▶ THE PROBLEM: For each statement, decide from the profile of Stan Nicholls below whether it agrees with that profile, giving yes or no and quoting the profile's deciding words. 1. Nicholls was the first manager of the London branch of Forbidden Planet. 2. Army of Shadows was released in December 2011. 3. Nicholls has worked full-time since 1981.

▶ EXCERPT PROVIDED:
[BEGIN]

Stan Nicholls (born 1949) is a British author and journalist, working full-time since 1981. He is the author of many novels and short stories but is best known for the Orcs: First Blood series.

Career
His journalism has appeared in The Guardian, The Independent, The Daily Mirror, Time Out, Sight and Sound, Rolling Stone, SFX and Locus among many others. Nicholls has worked for a number of specialists and general book shops including Dark They Were, and Golden Eyed and was the first manager of the London branch of Forbidden Planet.

Following on from Weapons of Magical Destruction, Part Two in the Bad Blood series, Army of Shadows was released in October 2009. The final book in the trilogy, Bad Blood: Inferno, was released in December 2011. A graphic novel set in the Orcs universe was set for release in 2010 or 2011.

[END]

[Lines of data]

[BEGIN]

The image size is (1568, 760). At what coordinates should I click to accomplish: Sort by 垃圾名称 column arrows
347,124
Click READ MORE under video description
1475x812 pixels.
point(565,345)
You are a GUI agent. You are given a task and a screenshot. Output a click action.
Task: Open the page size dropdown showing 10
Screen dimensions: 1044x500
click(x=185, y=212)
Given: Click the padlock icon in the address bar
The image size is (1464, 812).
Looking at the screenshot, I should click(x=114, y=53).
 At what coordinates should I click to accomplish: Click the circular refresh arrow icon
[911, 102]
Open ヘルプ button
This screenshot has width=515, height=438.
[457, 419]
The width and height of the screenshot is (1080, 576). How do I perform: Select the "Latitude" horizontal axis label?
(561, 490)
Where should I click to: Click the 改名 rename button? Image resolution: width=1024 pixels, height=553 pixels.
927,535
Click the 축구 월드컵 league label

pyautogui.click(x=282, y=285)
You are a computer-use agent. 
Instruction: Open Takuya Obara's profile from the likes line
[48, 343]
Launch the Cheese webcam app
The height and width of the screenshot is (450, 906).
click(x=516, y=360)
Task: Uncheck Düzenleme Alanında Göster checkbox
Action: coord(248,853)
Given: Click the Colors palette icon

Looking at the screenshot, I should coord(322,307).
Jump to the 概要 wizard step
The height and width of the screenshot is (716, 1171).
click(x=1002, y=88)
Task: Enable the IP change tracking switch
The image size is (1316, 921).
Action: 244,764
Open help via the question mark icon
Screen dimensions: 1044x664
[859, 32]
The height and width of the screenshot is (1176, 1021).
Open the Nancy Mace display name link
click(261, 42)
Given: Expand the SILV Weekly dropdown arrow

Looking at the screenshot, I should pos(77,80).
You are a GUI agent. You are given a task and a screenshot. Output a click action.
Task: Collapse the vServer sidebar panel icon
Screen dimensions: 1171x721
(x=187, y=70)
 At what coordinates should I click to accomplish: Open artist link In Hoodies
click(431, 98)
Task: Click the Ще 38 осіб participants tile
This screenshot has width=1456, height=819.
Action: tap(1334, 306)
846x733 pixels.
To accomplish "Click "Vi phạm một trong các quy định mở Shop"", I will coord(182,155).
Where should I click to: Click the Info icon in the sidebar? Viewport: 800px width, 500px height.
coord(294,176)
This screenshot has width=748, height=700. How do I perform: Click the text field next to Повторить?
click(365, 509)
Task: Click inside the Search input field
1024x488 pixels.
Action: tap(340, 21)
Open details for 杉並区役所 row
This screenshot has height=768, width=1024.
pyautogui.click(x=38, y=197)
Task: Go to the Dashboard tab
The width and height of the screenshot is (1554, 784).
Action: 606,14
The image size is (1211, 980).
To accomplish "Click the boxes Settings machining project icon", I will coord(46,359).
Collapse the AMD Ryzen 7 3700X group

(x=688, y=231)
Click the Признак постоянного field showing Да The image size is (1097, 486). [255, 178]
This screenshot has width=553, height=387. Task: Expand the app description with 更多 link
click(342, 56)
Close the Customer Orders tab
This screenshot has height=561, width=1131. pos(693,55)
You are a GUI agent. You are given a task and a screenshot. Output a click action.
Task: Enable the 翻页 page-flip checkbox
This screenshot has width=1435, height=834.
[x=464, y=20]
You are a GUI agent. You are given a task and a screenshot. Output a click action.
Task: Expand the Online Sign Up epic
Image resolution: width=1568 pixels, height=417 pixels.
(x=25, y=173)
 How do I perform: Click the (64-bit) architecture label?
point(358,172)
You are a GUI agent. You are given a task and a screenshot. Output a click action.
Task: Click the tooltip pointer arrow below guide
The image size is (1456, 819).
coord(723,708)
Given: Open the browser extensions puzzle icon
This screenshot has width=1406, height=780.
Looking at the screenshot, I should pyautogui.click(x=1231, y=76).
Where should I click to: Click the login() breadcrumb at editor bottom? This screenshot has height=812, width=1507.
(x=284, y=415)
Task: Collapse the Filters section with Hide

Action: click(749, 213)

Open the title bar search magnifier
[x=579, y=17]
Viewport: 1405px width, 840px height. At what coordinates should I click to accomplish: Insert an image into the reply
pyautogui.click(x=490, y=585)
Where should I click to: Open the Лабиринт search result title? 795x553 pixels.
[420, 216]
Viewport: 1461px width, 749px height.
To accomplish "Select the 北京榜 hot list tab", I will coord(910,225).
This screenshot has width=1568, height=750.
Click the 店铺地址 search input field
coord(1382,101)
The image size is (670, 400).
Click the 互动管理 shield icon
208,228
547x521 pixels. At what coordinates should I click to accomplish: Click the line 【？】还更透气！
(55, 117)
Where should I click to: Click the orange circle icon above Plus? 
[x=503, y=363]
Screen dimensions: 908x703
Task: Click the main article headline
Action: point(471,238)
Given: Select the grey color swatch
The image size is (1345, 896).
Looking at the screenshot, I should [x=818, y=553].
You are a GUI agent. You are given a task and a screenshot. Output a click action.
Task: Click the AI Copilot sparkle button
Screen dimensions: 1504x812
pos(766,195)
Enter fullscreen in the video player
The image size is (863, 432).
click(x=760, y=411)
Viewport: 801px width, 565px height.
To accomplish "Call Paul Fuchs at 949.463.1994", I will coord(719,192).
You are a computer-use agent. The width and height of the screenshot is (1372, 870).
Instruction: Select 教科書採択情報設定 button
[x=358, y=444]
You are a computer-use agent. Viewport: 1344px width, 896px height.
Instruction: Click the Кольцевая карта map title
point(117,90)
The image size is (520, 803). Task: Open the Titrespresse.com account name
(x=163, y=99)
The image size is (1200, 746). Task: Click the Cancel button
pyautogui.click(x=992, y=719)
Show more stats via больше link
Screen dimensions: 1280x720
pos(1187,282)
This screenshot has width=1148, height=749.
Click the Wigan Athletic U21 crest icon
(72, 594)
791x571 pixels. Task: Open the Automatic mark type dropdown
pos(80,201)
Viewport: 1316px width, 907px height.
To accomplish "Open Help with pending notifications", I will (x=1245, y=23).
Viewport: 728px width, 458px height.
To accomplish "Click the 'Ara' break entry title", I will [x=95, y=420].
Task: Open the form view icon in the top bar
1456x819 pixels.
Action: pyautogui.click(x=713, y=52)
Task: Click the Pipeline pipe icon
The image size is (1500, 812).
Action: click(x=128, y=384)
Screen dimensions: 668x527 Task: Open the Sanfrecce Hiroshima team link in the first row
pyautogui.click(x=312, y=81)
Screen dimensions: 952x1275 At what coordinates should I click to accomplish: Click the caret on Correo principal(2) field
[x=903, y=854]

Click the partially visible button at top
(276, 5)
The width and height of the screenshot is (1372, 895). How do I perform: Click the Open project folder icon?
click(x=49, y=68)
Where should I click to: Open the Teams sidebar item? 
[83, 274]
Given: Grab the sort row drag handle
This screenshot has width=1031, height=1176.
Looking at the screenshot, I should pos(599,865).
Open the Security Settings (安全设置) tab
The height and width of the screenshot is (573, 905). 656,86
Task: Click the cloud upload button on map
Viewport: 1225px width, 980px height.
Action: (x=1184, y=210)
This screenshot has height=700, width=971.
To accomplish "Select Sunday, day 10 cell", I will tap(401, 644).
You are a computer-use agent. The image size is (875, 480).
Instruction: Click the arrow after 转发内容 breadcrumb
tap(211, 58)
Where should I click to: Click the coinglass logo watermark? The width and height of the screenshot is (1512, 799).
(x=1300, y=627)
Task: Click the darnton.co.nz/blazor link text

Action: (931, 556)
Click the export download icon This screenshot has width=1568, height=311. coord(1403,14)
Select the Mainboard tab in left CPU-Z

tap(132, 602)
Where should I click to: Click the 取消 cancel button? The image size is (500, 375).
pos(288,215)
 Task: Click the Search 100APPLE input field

[END]

▶ RESULT OF THE TASK:
1. Yes: "was the first manager of the London branch of Forbidden Planet"
2. No: "Army of Shadows was released in October 2009"
3. Yes: "working full-time since 1981"